Anyway, since I'm regularly reminded of his existence, I'd been thinking of purchasing "Code" for some time (or hoping somebody would buy it for me) and I eventually got round to it. To tell you the truth it wasn't really what I was expecting. Code to me is what I use to write software, but Petzold uses a much wider definition. Code in this book refers to any kind of code from Morse, Braille through telegraphs, onto machine code, ASCII and finally onto programming languages. Although it wasn't what I was expecting I certainly wasn't disappointed. Over the course of the book, Petzold explains why computers are built the way they are, starting from the basic building blocks of relays leading onto transistors, binary numbers and logic gates. This then leads onto more complex circuits finally ending up with a microprocessor. Then he adds to this to finally end up with something resembling the computer we know today.

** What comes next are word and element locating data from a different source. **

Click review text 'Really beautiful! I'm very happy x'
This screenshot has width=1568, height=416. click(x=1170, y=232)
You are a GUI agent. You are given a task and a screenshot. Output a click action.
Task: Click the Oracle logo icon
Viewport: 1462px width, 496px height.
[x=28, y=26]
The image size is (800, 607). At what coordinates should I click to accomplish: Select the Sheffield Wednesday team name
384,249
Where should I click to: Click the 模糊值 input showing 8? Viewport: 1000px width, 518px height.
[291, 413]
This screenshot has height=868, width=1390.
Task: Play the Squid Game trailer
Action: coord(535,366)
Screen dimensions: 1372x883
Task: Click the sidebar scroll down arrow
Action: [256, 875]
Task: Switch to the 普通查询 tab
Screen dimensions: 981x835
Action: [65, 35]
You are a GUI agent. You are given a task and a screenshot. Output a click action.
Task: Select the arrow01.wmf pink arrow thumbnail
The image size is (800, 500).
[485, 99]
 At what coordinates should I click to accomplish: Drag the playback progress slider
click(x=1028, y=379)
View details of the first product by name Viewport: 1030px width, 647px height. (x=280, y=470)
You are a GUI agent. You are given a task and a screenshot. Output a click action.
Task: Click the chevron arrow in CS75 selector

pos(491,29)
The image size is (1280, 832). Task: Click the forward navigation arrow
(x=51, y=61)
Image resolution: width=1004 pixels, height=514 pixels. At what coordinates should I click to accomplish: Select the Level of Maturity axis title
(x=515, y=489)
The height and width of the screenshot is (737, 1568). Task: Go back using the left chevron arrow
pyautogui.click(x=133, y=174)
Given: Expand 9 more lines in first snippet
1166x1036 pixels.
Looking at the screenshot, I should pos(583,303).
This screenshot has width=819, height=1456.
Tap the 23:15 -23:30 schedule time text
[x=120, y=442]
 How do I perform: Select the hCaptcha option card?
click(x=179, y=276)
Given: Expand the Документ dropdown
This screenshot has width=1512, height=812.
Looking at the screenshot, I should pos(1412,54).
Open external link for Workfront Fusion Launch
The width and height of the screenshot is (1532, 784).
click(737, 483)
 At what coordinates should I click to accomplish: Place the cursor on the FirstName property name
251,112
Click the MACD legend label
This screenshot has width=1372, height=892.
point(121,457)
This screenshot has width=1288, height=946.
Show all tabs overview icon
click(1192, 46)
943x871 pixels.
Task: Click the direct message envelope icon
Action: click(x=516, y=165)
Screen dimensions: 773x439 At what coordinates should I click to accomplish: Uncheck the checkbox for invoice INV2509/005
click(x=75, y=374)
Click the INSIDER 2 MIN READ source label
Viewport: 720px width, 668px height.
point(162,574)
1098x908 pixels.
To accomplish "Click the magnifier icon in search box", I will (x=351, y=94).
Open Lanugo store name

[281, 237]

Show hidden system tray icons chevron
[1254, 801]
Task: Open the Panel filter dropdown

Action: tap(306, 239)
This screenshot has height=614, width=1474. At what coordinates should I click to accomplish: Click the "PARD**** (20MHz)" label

And all the time, he is explaining why there is the need to build what we are trying to build. For instance, I remember learning abut flip-flops at Uni but I don't remember anybody ever explaining why they are useful (they're a basic form of memory if you're interested). Of course it's quite possible I just wasn't listening when that bit was explained but nevertheless "Code" was a great reminder of the things I've learnt in the past. It also helped to join the dots between different bits of technology.
The book is almost ten years old now, but due to its bias towards the history of computer technology it hasn't dated, unlike most tech books. I guess the final chapter may seem a little out of date but that isn't of major importance.
The only problem I can see with the book is that it may not be suited to non-techy people. There is nothing here that couldn't be understood by a lay-person but it would probably be pretty heavy going. But for a technical person looking for a refresher on the building blocks of computers it is perfect.